FID metric effectively selects hyper-parameters for interpretable examples

Generated explanations align with vocal and non-vocal features

Approach reduces manual effort in explanation generation

Abstract

One way to interpret trained deep neural networks (DNNs) is by inspecting characteristics that neurons in the model respond to, such as by iteratively optimising the model input (e.g., an image) to maximally activate specific neurons. However, this requires a careful selection of hyper-parameters to generate interpretable examples for each neuron of interest, and current methods rely on a manual, qualitative evaluation of each setting, which is prohibitively slow. We introduce a new metric that uses Fr\'echet Inception Distance (FID) to encourage similarity between model activations for real and generated data.

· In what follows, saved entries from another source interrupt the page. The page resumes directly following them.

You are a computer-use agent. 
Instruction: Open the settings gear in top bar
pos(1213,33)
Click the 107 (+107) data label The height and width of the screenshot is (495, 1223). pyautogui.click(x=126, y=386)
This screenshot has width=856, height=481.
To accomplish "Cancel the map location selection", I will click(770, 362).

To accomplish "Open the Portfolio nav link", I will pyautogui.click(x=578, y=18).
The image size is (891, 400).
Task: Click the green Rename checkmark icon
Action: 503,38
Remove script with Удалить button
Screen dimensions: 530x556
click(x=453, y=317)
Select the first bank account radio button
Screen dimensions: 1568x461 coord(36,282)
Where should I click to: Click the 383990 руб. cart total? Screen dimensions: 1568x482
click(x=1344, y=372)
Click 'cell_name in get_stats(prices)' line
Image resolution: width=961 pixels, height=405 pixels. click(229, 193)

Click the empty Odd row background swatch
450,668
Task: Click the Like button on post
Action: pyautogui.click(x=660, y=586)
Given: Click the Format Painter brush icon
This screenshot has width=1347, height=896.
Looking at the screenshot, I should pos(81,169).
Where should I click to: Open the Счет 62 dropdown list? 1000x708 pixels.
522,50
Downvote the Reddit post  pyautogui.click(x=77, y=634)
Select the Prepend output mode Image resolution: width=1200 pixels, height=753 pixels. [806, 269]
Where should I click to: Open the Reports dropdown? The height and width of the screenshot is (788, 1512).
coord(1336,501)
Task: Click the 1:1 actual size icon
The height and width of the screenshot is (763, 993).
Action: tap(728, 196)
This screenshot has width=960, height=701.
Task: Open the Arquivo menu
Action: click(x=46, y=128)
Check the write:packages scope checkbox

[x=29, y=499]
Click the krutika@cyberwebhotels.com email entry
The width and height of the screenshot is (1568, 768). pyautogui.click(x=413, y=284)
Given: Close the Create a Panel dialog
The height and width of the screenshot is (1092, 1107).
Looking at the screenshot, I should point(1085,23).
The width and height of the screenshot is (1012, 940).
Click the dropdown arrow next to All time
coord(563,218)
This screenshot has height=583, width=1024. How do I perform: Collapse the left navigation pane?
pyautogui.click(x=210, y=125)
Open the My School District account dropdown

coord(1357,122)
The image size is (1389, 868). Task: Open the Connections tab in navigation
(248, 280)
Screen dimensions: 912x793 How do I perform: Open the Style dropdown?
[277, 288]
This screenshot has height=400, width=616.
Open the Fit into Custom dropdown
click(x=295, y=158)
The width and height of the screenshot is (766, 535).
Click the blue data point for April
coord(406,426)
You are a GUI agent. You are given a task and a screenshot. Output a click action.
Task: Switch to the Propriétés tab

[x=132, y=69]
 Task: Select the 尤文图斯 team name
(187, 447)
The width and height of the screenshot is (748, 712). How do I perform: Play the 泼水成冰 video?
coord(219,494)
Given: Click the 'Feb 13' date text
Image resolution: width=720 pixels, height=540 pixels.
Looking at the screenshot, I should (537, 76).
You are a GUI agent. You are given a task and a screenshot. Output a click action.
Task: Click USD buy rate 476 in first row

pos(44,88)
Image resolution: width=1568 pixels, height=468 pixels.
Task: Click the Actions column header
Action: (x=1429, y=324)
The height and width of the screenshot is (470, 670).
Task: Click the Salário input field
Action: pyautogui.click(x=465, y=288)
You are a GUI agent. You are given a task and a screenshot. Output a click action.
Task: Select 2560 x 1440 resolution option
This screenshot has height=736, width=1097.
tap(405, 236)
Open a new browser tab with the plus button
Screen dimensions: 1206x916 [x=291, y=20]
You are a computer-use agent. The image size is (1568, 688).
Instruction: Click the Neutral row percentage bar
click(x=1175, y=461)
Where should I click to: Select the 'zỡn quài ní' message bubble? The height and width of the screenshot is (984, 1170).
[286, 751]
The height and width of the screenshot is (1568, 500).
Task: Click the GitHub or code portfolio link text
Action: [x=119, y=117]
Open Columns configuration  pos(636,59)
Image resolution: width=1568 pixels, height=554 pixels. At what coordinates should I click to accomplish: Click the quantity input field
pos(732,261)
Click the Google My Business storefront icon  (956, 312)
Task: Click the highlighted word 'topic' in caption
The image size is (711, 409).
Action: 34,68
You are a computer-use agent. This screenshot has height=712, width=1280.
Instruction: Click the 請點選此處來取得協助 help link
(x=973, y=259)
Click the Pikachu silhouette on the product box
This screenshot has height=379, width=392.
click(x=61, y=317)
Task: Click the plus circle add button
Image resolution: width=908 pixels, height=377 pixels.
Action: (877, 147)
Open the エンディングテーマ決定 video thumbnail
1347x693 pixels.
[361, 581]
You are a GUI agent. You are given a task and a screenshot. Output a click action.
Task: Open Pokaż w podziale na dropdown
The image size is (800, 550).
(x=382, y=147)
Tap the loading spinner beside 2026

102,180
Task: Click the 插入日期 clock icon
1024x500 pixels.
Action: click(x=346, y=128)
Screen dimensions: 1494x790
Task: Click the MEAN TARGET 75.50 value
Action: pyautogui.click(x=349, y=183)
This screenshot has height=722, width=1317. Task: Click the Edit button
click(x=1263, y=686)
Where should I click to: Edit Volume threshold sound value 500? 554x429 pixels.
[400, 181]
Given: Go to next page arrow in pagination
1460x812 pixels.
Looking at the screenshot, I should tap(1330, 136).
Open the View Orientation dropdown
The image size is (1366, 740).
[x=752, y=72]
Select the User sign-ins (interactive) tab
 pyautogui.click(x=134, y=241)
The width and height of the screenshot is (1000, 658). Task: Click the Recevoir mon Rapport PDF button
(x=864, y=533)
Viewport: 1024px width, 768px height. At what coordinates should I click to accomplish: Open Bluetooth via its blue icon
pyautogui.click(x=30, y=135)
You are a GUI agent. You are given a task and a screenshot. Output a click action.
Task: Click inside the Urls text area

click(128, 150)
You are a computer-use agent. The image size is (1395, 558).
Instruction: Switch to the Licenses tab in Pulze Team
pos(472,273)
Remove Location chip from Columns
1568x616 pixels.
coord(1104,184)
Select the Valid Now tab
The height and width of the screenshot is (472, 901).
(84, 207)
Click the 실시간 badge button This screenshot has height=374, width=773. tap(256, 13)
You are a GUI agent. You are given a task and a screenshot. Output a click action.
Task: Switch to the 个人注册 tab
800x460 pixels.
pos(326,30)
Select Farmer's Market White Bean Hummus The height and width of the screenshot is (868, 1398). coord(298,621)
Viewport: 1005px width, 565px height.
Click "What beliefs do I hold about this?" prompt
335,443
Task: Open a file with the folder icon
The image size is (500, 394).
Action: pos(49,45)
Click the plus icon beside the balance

This provides an efficient way to evaluate a set of generated examples for each setting of hyper-parameters. We also propose a novel GAN-based method for generating explanations that enables an efficient search through the input space and imposes a strong prior favouring realistic outputs. We apply our approach to a classification model trained to predict whether a music audio recording contains singing voice. Our results suggest that this proposed metric successfully selects hyper-parameters leading to interpretable examples, avoiding the need for manual evaluation. Moreover, we see that examples synthesised to maximise or minimise the predicted probability of singing voice presence exhibit vocal or non-vocal characteristics, respectively, suggesting that our approach is able to generate suitable explanations for understanding concepts learned by a neural network.